Burberry’s Successful Social Media Campaign
This new era of marketing renders Mad Men-style agencies obsolete and pushes social media to the forefront. As social media continues to evolve, however, most strategists wonder one thing: How is social media ROI measured? According to Social Media Examiner, this is the number one question asked by experts in the field.
Over the years, those involved in social media have continued to attempt to redefine ROI, wondering if it was even necessary in this field. The lack of tools for analyzing made quantifying results near impossible, and this lack of standards for ROI also made it difficult to “sell” social media campaigns and tactics to executives and companies.
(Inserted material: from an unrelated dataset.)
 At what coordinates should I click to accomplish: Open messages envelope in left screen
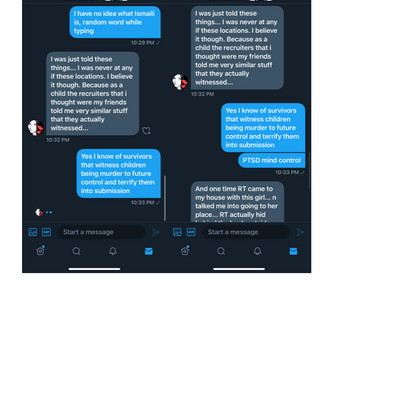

This year, however, social media has grown immensely in terms of ROI. While case studies are nothing new, they prove invaluable for social media ROI, extending to B2C and B2B, small and large businesses, for-profit and non-companies. Case studies can prove ROI as determined by sales, shorter sales cycles, new leads, improved company operations, and better business innovations.
Take the example of Burberry, a high-end fashion chain that initially seems impervious to social media’s “of the people” approach to building fan bases and ultimately, business. The company’s “Art of the Trench” campaign, however, capitalized on the recent trend in blogs that feature street-style photography.
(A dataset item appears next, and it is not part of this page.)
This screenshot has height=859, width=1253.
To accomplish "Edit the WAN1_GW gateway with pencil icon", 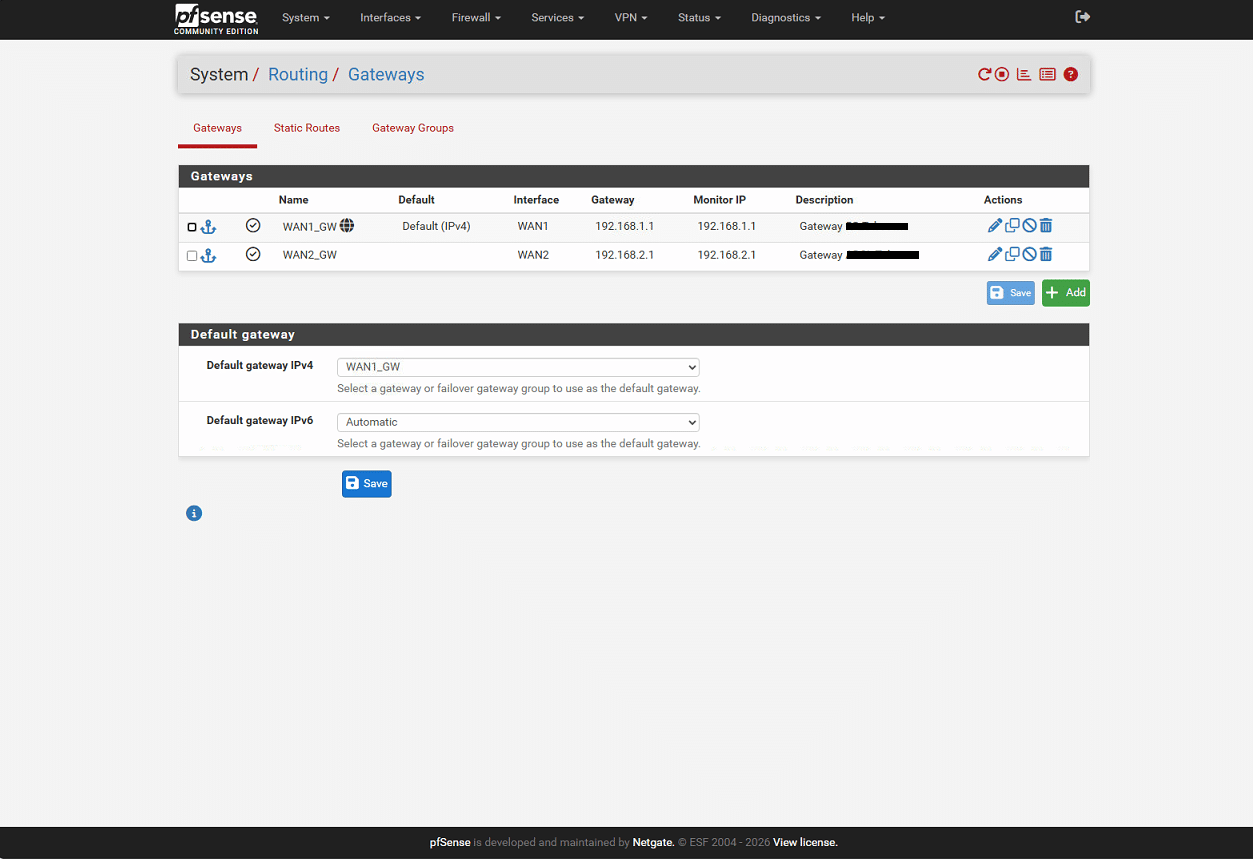I will (x=994, y=226).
While many designers and retailers had already taken their businesses to Twitter, Burberry was the first major fashion company to create a social media empire of its own. Burberry’s facebook page received 7.5 million views and with over 1 million fans, the company’s same store sales increased by ten percent after the campaign.
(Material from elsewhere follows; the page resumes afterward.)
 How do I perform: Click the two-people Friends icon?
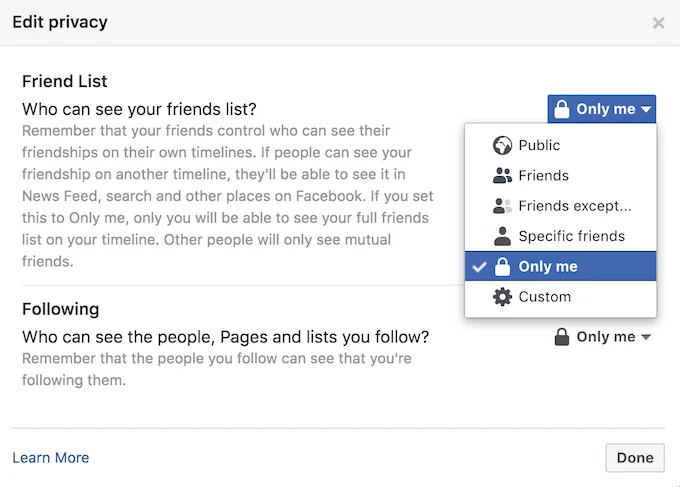click(x=503, y=176)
For a company that has been selling the same thing and marketing the same “look” for years, this was surely a coup. They had no new product to sell and were advertising the same trench coat that made them famous decades ago. Through the use of a social networking fashion blog via facebook, Burberry drew in a new demographic and a new generations of shoppers, simply by making use of what made facebook cool: They allowed their fans to “like” items, leave comments, and “share” photos, ultimately making their consumers feel powerful and drawing them in.
ROI in this case is undeniable, as shown by the company’s growth over the last year.